──────── GIVEN DATA

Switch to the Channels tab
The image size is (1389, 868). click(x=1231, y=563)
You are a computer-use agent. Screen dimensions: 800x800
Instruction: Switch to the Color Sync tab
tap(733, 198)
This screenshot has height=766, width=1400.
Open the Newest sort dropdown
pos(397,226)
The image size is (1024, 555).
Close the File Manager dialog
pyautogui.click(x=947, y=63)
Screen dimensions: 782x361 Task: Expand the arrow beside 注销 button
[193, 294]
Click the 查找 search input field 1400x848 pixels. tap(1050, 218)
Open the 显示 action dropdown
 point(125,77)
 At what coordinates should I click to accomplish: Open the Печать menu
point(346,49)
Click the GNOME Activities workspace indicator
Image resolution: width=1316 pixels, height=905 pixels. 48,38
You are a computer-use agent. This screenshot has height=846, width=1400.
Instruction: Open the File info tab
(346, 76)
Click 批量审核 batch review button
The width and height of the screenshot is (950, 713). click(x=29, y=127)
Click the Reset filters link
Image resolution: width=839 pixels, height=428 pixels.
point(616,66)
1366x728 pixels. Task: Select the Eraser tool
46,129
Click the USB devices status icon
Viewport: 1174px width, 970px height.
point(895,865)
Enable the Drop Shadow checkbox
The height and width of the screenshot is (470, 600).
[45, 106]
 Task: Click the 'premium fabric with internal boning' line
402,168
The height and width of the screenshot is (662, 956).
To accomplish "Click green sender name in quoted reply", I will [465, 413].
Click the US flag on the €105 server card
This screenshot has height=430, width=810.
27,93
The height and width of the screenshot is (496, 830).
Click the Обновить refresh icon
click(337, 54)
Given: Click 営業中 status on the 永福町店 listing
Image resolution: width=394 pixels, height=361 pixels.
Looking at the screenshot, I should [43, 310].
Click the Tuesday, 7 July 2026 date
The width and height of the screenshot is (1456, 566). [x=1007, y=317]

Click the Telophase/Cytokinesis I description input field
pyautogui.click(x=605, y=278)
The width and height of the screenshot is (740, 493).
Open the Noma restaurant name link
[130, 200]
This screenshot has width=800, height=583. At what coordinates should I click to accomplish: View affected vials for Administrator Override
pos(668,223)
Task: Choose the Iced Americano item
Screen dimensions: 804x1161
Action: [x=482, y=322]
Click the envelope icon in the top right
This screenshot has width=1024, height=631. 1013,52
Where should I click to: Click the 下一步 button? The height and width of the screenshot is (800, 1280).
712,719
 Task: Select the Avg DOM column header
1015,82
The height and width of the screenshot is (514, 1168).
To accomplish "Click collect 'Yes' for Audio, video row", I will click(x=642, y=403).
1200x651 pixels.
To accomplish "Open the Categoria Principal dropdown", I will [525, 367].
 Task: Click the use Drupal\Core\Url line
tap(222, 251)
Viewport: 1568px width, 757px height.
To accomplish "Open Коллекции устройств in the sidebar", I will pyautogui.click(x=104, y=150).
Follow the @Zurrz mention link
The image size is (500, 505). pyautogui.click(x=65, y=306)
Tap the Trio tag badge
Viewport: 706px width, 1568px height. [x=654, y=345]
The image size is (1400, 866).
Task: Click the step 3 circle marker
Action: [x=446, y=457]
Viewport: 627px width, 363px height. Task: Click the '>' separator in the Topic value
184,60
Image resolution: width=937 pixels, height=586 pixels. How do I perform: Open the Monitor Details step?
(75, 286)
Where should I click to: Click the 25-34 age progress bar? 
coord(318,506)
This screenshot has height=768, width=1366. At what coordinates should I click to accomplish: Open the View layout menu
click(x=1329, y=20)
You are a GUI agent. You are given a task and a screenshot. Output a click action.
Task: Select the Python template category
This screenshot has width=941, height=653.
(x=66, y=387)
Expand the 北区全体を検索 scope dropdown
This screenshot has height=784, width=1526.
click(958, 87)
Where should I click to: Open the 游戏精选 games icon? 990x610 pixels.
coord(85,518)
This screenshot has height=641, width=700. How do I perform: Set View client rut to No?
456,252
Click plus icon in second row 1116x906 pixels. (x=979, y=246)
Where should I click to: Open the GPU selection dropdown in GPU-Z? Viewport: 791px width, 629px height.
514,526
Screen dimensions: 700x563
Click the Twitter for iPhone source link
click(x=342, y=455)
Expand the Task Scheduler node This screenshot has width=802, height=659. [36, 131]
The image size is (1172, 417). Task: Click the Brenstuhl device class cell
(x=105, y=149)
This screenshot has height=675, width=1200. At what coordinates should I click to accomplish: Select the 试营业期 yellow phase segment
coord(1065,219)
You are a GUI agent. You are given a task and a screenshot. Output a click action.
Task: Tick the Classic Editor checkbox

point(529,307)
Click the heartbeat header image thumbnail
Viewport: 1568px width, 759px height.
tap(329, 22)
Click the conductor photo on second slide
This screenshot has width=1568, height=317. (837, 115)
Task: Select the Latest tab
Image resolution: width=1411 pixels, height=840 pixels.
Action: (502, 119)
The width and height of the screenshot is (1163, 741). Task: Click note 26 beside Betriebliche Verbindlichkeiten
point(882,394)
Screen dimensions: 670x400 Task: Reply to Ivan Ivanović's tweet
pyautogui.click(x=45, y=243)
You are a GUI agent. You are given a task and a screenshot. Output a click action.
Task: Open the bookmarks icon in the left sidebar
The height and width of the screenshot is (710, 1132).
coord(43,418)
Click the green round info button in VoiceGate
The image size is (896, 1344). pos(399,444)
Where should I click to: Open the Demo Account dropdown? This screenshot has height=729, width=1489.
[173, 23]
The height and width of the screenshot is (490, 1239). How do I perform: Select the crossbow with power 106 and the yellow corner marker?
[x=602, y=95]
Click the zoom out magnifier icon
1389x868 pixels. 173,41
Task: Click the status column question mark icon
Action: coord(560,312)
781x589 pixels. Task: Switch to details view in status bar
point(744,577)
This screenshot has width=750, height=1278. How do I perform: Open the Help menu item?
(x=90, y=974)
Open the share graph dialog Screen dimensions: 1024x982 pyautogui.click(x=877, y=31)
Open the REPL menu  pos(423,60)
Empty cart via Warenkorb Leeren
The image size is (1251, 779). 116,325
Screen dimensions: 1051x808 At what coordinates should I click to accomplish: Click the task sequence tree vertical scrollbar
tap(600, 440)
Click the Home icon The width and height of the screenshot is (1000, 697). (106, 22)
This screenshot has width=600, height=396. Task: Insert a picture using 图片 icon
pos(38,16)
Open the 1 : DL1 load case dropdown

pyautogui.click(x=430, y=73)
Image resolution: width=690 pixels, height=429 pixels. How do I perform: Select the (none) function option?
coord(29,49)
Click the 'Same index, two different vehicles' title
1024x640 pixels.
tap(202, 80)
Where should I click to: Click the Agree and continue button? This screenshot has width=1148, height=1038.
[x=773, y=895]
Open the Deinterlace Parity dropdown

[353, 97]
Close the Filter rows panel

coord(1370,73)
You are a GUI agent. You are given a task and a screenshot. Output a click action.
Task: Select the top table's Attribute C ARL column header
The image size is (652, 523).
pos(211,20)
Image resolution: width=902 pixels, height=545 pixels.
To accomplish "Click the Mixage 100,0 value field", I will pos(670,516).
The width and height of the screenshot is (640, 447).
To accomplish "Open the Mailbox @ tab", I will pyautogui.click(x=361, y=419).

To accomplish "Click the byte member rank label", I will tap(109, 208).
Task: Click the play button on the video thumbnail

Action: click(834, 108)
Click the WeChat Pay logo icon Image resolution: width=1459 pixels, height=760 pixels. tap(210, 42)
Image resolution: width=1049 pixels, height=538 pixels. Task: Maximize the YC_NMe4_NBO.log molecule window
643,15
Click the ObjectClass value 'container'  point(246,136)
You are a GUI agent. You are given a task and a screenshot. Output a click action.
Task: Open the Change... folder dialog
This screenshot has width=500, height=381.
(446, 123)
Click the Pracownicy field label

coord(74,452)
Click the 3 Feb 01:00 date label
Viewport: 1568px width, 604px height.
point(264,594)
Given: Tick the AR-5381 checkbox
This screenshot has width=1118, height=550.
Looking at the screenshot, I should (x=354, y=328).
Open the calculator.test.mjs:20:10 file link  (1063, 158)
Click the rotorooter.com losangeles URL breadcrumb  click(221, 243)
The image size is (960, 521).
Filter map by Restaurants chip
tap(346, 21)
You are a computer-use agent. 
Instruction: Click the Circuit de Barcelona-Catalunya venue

────────────────

PROMPT: Everything from the first line of the records above through the line containing "The image size is (1024, 555)." should be restated word for word; leave out all other lines.

WRITTEN SOLUTION:
Switch to the Channels tab
The image size is (1389, 868). click(x=1231, y=563)
You are a computer-use agent. Screen dimensions: 800x800
Instruction: Switch to the Color Sync tab
tap(733, 198)
This screenshot has height=766, width=1400.
Open the Newest sort dropdown
pos(397,226)
The image size is (1024, 555).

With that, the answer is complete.